--- Given records ---
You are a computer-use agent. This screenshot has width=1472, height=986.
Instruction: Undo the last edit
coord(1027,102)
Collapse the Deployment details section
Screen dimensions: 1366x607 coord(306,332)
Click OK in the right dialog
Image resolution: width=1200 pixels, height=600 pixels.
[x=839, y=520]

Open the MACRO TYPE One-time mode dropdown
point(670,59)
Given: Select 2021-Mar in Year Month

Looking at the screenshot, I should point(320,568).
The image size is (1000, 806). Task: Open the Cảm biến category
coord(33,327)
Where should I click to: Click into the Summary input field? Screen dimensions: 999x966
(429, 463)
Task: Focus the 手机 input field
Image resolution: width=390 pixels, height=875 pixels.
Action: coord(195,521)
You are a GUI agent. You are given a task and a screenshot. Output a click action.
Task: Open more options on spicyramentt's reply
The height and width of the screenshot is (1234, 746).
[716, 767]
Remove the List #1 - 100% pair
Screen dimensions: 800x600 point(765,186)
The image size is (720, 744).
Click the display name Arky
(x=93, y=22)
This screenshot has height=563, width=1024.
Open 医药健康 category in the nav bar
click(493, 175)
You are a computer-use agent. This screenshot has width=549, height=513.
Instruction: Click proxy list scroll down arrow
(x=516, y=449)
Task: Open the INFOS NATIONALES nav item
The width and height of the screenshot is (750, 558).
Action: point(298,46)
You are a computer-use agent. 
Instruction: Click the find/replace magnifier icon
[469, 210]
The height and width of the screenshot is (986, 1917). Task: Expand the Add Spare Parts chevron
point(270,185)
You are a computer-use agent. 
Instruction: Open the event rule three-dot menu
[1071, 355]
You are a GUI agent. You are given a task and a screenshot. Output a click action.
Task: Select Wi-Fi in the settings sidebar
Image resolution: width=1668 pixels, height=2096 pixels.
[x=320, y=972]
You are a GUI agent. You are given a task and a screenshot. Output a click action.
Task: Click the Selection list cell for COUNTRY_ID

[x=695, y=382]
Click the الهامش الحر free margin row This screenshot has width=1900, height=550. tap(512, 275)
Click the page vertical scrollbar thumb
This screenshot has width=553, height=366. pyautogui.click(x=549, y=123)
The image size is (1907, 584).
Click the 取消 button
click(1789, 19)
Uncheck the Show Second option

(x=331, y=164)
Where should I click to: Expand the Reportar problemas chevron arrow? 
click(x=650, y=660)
---
» **What you should do**:
Only these lines should appear in the reply: the one containing "Click the الهامش", the last line of the data, and all lines between them, each copied exactly.

» **Answer to this exercise**:
Click the الهامش الحر free margin row This screenshot has width=1900, height=550. tap(512, 275)
Click the page vertical scrollbar thumb
This screenshot has width=553, height=366. pyautogui.click(x=549, y=123)
The image size is (1907, 584).
Click the 取消 button
click(1789, 19)
Uncheck the Show Second option

(x=331, y=164)
Where should I click to: Expand the Reportar problemas chevron arrow? 
click(x=650, y=660)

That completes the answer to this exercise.